The same concerns would generally apply to any public company intending to change its field of business. Too bad the CSA didn't release the names of any of the companies because their success or failure in their previous businesses might be an indication of how investors would fare in their intended new ventures.
Even when companies generally provide adequate disclosure, it is important that the people selling their stocks understand the products. Along these lines, the Financial Services Commission of Ontario and the Mutual Fund Dealers Association announced in January that mutual fund dealers who have salespeople also licensed as mortgage agents and brokers must also be licensed as mortgage brokers by FSCO if they want to sell syndicated mortgages.
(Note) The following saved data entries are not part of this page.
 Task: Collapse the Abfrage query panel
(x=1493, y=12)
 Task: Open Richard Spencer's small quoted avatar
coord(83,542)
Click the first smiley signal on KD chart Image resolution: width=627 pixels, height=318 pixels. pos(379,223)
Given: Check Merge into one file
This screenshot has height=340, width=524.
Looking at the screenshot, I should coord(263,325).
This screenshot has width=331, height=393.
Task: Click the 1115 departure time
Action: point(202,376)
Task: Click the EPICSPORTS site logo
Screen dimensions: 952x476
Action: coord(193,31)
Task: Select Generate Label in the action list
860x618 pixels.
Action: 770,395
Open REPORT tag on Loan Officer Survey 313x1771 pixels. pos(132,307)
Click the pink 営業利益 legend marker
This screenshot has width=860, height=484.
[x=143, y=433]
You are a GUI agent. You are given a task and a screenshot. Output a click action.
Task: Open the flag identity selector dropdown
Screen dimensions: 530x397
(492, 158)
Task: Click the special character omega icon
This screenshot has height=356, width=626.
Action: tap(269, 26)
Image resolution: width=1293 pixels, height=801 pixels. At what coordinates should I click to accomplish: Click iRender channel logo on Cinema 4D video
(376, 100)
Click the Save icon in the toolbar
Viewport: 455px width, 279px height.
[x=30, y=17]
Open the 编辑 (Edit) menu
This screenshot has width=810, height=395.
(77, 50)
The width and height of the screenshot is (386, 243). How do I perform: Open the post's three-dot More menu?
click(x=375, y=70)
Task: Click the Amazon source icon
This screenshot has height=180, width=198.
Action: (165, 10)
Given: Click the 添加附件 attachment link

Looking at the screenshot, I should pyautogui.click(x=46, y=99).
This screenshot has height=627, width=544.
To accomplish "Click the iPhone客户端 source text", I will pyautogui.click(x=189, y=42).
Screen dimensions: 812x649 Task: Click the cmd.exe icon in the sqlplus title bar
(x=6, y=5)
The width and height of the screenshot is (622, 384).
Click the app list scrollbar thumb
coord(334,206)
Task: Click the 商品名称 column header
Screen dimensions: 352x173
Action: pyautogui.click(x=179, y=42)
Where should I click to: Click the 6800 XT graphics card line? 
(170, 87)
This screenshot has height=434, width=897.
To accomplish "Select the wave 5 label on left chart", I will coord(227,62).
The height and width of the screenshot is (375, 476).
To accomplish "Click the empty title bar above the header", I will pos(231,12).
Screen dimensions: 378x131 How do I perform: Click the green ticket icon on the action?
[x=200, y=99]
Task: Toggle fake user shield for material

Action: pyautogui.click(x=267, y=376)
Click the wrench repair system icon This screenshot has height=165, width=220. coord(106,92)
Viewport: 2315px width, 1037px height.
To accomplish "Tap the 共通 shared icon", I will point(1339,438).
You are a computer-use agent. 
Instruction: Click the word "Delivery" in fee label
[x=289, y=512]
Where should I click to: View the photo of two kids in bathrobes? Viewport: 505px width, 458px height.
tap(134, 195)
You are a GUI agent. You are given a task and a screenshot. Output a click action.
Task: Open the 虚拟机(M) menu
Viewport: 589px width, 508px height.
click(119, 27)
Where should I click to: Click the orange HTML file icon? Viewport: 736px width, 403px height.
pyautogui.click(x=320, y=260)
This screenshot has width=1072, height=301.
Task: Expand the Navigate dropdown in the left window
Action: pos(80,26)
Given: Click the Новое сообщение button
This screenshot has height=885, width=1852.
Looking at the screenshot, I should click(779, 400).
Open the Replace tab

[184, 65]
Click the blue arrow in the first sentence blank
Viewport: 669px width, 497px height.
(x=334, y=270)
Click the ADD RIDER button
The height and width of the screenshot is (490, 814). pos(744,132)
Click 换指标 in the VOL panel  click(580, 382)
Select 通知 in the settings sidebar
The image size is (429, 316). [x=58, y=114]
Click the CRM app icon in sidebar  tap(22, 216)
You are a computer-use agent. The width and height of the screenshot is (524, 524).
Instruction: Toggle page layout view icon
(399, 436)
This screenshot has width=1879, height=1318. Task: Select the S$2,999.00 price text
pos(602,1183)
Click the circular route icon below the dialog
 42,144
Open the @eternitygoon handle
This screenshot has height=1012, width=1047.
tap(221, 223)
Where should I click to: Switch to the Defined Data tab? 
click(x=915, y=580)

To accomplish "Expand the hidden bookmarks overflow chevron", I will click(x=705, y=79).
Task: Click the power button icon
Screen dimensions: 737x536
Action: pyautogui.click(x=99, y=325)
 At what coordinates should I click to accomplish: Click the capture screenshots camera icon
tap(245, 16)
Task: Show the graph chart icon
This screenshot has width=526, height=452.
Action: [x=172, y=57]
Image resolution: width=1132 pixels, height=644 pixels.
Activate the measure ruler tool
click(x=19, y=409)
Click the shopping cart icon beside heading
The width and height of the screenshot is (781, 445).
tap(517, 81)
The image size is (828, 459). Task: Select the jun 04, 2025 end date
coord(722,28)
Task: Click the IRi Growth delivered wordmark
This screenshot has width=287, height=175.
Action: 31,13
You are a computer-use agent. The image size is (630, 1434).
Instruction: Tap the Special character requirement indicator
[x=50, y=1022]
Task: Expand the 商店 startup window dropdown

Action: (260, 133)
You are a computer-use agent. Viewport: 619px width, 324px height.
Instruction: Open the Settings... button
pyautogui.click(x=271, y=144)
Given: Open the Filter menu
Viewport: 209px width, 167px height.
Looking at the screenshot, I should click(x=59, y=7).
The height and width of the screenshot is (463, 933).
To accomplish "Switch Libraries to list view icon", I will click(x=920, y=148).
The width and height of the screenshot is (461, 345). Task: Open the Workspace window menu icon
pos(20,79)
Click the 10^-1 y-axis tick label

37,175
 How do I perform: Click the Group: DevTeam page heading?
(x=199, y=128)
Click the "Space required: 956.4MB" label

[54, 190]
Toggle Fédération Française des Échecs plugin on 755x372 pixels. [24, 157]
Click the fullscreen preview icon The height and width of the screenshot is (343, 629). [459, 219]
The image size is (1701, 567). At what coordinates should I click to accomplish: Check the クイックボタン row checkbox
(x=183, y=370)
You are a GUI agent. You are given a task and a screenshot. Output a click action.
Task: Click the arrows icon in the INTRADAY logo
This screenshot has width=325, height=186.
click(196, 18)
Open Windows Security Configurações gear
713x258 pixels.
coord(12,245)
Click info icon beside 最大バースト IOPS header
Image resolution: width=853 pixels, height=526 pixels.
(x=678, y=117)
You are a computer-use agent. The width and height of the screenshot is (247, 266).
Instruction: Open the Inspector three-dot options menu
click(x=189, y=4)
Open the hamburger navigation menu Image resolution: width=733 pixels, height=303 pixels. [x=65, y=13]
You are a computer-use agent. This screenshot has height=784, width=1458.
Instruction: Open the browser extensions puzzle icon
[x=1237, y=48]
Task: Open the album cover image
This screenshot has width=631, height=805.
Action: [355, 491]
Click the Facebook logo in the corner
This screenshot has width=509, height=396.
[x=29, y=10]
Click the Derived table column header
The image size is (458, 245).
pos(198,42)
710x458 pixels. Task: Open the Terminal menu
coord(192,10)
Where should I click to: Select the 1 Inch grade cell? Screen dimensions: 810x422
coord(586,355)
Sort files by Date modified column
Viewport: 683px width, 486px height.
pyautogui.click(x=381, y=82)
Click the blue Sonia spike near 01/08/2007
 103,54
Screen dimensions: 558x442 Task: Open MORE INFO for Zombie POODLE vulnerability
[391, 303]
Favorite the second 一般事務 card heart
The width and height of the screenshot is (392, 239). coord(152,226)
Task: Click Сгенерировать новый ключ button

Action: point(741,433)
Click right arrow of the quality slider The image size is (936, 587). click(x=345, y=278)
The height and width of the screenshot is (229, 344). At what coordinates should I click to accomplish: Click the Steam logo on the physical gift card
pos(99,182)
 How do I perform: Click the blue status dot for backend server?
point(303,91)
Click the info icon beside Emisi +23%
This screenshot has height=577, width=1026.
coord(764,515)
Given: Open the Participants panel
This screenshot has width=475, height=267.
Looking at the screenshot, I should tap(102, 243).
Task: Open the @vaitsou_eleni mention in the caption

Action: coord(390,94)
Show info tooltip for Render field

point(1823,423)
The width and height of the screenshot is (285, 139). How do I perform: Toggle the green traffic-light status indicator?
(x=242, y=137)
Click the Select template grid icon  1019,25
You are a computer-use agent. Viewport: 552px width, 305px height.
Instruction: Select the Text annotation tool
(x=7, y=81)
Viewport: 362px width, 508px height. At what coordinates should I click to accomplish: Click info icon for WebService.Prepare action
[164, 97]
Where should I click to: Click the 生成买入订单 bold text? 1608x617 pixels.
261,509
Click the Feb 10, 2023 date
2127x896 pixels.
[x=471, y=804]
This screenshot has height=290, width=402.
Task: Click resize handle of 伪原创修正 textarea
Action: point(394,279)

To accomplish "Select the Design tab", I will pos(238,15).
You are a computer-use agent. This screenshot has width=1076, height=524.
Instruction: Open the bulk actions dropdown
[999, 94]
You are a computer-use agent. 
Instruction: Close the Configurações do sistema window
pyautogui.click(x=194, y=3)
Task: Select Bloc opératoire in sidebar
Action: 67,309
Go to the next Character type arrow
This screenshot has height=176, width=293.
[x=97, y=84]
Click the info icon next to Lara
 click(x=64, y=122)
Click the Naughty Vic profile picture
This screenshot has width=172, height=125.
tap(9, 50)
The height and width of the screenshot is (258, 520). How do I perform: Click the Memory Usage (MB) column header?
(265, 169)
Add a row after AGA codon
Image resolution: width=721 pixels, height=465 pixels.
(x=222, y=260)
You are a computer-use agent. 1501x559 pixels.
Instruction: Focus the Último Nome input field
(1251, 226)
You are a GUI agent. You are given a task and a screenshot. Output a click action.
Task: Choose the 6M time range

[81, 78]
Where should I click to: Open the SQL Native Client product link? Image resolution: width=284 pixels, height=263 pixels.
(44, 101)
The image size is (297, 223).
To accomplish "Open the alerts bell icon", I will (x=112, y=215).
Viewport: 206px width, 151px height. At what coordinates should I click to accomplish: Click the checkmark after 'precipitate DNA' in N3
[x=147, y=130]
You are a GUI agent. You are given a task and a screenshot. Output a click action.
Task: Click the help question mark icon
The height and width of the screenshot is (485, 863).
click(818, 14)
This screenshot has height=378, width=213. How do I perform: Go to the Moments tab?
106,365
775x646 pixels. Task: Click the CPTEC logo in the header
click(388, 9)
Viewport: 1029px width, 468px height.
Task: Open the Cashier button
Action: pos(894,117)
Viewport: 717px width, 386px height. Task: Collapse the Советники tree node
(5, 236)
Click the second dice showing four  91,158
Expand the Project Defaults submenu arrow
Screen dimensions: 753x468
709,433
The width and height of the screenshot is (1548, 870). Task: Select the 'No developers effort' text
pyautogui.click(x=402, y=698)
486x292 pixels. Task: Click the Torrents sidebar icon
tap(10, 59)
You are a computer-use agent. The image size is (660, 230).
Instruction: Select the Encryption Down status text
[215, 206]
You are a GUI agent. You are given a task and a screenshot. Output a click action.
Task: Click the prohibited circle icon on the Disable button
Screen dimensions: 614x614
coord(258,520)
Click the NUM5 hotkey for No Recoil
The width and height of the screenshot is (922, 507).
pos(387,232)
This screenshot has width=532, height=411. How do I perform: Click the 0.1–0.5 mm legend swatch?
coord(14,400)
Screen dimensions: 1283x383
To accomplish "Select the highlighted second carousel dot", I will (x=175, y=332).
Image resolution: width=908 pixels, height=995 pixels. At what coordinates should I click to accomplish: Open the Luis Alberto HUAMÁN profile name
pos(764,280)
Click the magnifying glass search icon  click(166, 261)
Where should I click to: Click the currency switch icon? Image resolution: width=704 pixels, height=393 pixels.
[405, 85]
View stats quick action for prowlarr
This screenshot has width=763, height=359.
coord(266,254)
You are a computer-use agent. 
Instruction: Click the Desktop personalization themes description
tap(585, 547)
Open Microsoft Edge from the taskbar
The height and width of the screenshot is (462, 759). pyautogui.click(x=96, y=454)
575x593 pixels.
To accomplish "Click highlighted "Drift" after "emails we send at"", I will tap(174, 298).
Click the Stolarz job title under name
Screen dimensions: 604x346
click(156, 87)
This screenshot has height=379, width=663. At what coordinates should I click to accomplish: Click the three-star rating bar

These can be complicated products, and since a mutual fund dealer is responsible for the actions of its salespeople it makes sense for the dealer to be a mortgage broker too. The salespeople would be required to take specialized courses to get licensed.
The FSCO and MFDA announcement follows a FSCO Public Alert last year regarding unlicensed syndicated mortgages. It received complaints about non-licensed businesses offering mortgage investments though websites and using terms like "guaranteed high rates of return" or "secured by real estate" or "RRSP and LIRA eligible."
In late 2013 the OSC announced that two individuals were charged with one count of trading without registration and one count of trading in securities when they were prohibited from trading. The charges stemmed from sales of syndicated mortgages.
They pleaded guilty to one count of breaching an Ontario Securities Commission (OSC) cease trade order and last month Bernardo Giangrosso was sentenced to 90 days in jail and two years' probation while his partner Naida Allarde Giangrosso was fined $5,000 and sentenced to two years' probation.
Also in January the Ontario Securities Commission issued a report on its staff's review of real estate investment trust distributions disclosure.
REITs own income-producing real estate assets. They tend to appeal to investors who look for predictable cash flow. The OSC looked at 30 REITs that had their head offices in Ontario specifically to assess the "quality and sufficiency" of disclosure regarding the sustainability of their distributions.
Key concerns pertained to distributions paid to investors by some REITs which exceeded the cash flows from these REITs' real estate properties. The yields might seem impressive to the unsophisticated investor but part of the money paid out might be financed by debt. The more a REIT borrows the more interest it has to pay and the less cash flow will be available to distribute to investors. The OSC found that 33% of REITs paid distributions that exceeded cash flow and that none of these provided "expected disclosures" about their excess distribution.
Furthermore it found that the amounts that were distributed by 70% of those REITs exceeded 10% of annualized cash flows. A dealer recommending a REIT to a client of course would have the expertise to understand financial statements and explain the risks to clients, including the potential impact of excess distributions. But people making their own decisions with little experience in complicated debt investments might need more extensive disclosure from the issuers. The OSC sets out several examples of improvement. It also requires REITs to comment on the sustainability of excess distributions and to provide immediate disclosure when a company makes a decision to cut distributions, "even before a company's directors approve it if the company thinks it is probable they will do so."